■ BRIEF A: Reproduce the part of the text on Pamela Rosenkranz below that begins at the words "Work from her" and ends after the words "to be human.".
■ BRIEF B: Continue the text on Pamela Rosenkranz below from the point where it stops.

═══ GIVEN TEXT

Pamela Rosenkranz



Pamela Rosenkranz

Work from her oeuvre.

“Rosenkranz is interested in evolutionary mechanisms and processes, that seem to be the basis of how people are organized in a society. The artist is interested in the differences between body and mind, in human interactions, and in men’s relationship to nature. Rosenkranz explores these interests, utilizing scientific explanations that contradict our current notions of what it means to be human.

Rosenkranz uses a variety of materials. The emphasis is on the naturalness of these materials, and to that end even PET (Polyethylene terephthalate) can be seen as a natural product. Even though they claim to be the most evolved of all organisms, human beings are just one of many elements on our planet. Everything created by humans is natural; in this way, the concept of “artificiality” is called into question. Rosenkranz’ thinking is influenced by a materialistic perspective that calls the subject into question. The artist annuls identity and gender differences; her position as a woman is likewise rendered meaningless.

Rosenkranz’ works explore the various ways in which we define ourselves as human. They address fundamental human qualities, highlighting these and placing them in a partly new, partly familiar context. Even though the exhibition consists of individual works, it can be understood as one overall examination by Rosenkranz in which, themes and elements recur throughout the rooms of the Kunsthalle. In the first space of the Kunsthalle, the artist has installed a sink, which is the same as those found in the restrooms of the Campari Bar located in the adjacent rooms. The faucet is open and blue colored water flows permanently; its splashing against the ceramic sink makes a sound which superimposes itself upon the silence in the rooms. Strolling through the rooms, visitors will realize that the color blue is a recurring element. The evolutionary perception of blue within our visible spectrum was created at a pre-evolutionary stage when creatures only existed under the sea. Our sensitivity to this color has barely changed throughout the course of the history of humankind and we are still highly sensible for the wavelengths of blue than of all the other colors of the visible spectrum.

══════
═══ DATA FOR ANALYSIS

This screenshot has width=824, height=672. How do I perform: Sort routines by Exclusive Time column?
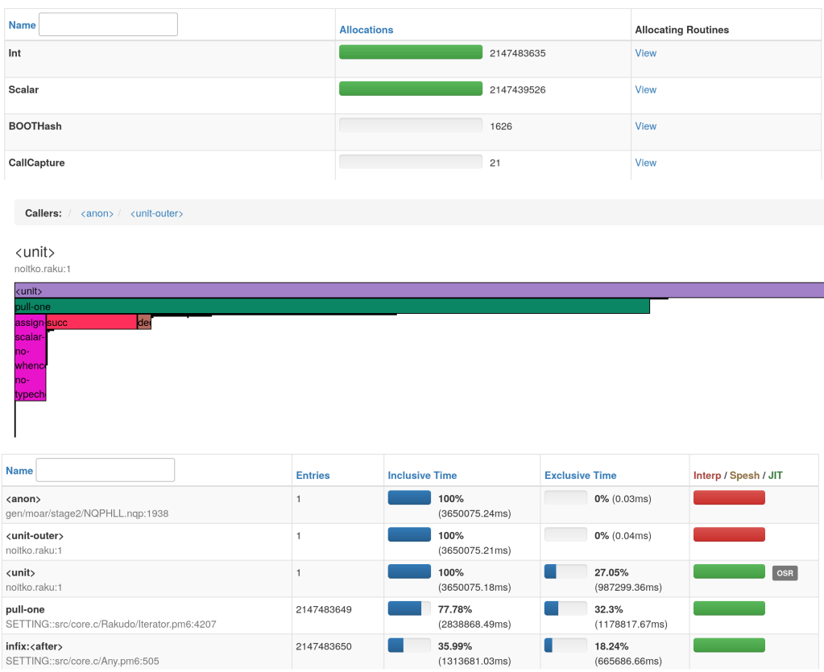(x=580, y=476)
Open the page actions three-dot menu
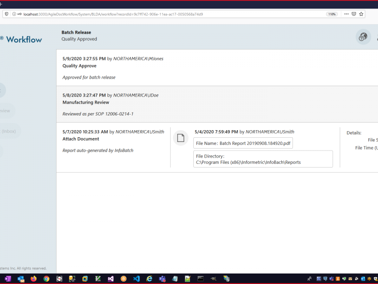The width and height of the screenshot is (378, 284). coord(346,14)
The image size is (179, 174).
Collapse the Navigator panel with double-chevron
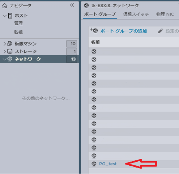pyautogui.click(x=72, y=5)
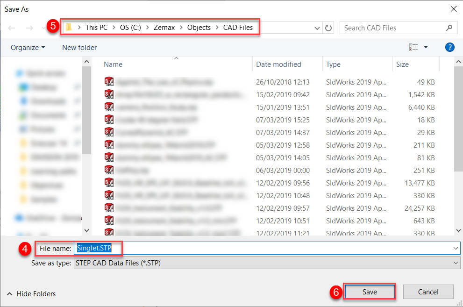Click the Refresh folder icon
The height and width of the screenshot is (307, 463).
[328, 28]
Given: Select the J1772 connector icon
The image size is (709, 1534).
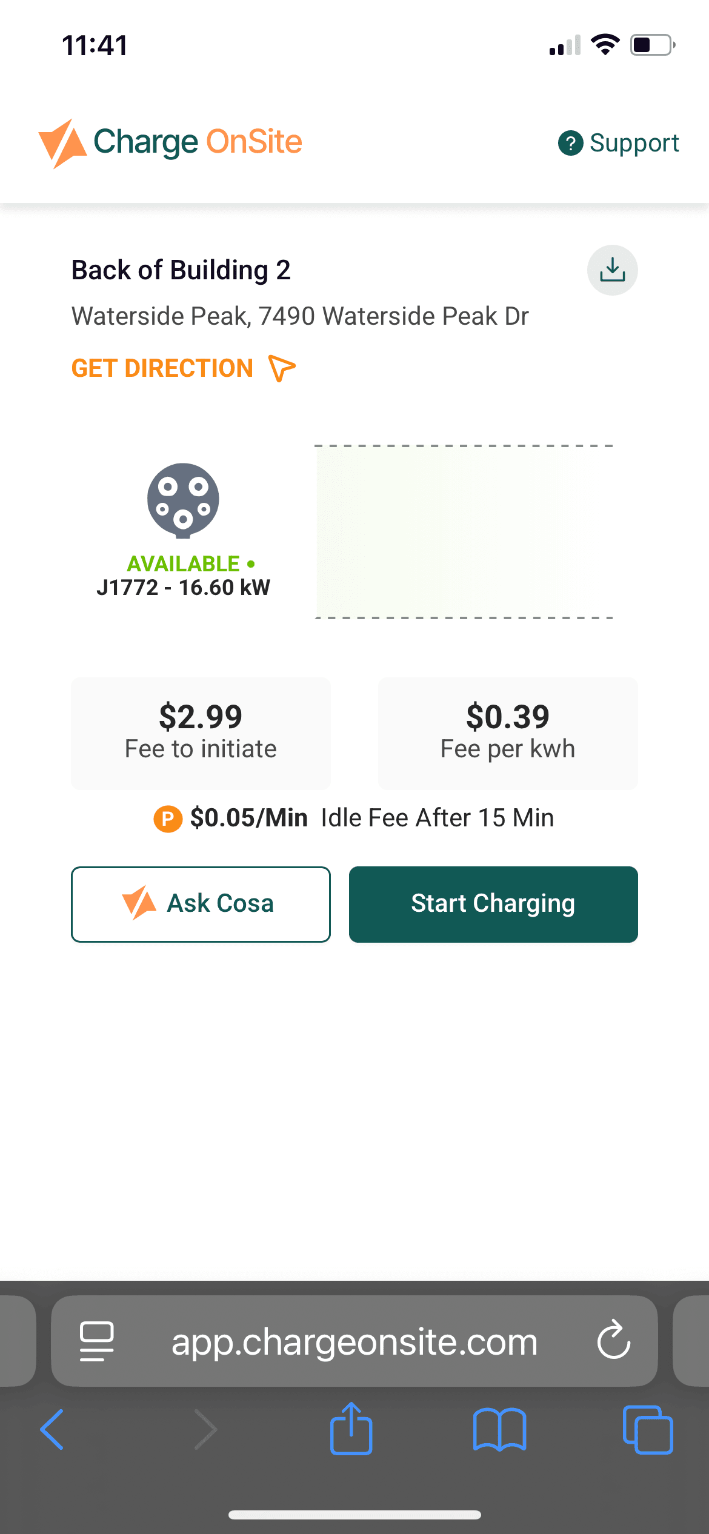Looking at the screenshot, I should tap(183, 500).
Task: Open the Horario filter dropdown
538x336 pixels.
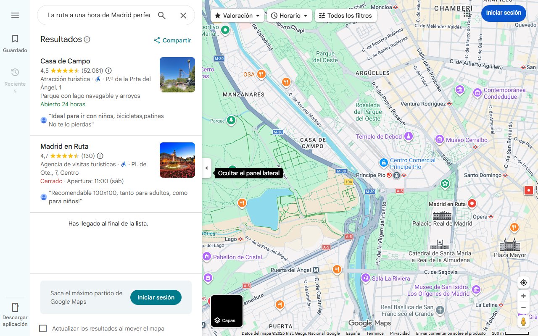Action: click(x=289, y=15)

══════
═══ DATA FOR ANALYSIS

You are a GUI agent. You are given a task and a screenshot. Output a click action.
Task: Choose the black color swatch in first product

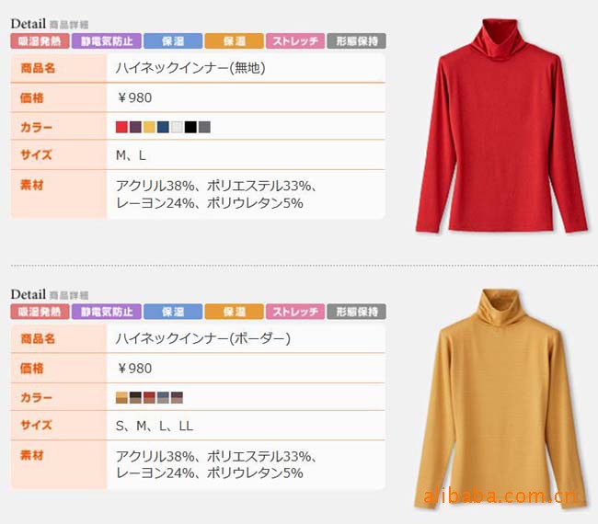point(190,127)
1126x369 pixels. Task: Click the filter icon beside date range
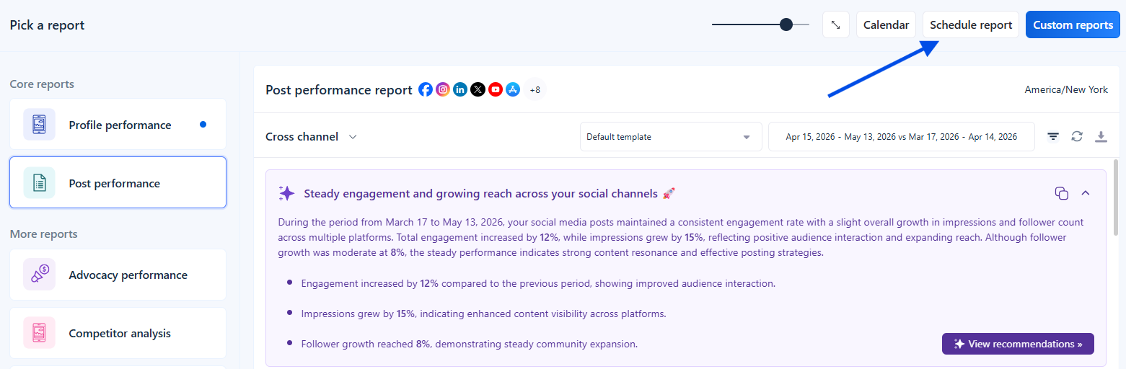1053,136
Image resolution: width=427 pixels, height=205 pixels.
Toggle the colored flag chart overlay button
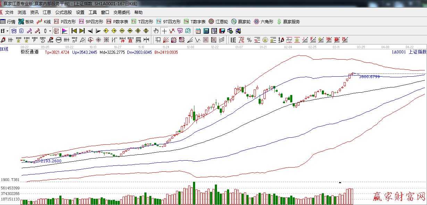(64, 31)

══════

■ EXPECTED ANSWER A:
Work from her oeuvre.

“Rosenkranz is interested in evolutionary mechanisms and processes, that seem to be the basis of how people are organized in a society. The artist is interested in the differences between body and mind, in human interactions, and in men’s relationship to nature. Rosenkranz explores these interests, utilizing scientific explanations that contradict our current notions of what it means to be human.

■ EXPECTED ANSWER B:
On large-format prints behind plexiglass, Rosenkranz presents monotone blue surfaces based on the IKB works (International Klein Blue) by Yves Klein that were created at the end of the 1950s and downloaded by her as JPEG’s from the internet; for these monochrome paintings produced by the French artist, he invented and patented a specific blue tone, which increases the brilliance of ultramarine blue. The color of Rosenkranz’ pigment inkjet prints is based on the data information which contains colors that are subject to prevailing light conditions, scan settings, or photochemical conditions, etc. The prints are hand-mounted and due to the manual operation bubbles arise undermining Yves Klein’s idea of an intangible heaven, and the immateriality of the sky: as the bubbles become objects they challenge the concept of air being immaterial.

In contrast with the color blue as Wild Blue Yonder (the fascination with the vastness of the sky) the color red represents physicality and the body. The color of blood next to genetic skin pigmentation is primarily responsible for skin tone. The red also shines through the white walls of the Kunsthalle, which have been painted with standard dispersion mixed with fake — or real — blood. A bottle of SmartWater filled with a liquid is set close to the pink wall. Is the content water or sillicon? Is it skin color? The work does not spell it out, and yet it refers to our desire to look fresh and eternally young. It is about the preservation of beauty, of purity as physical criteria of perfection. Health and fitness are two issues often recurring in Rosenkranz’ exhibitions, and here they come to the fore once again.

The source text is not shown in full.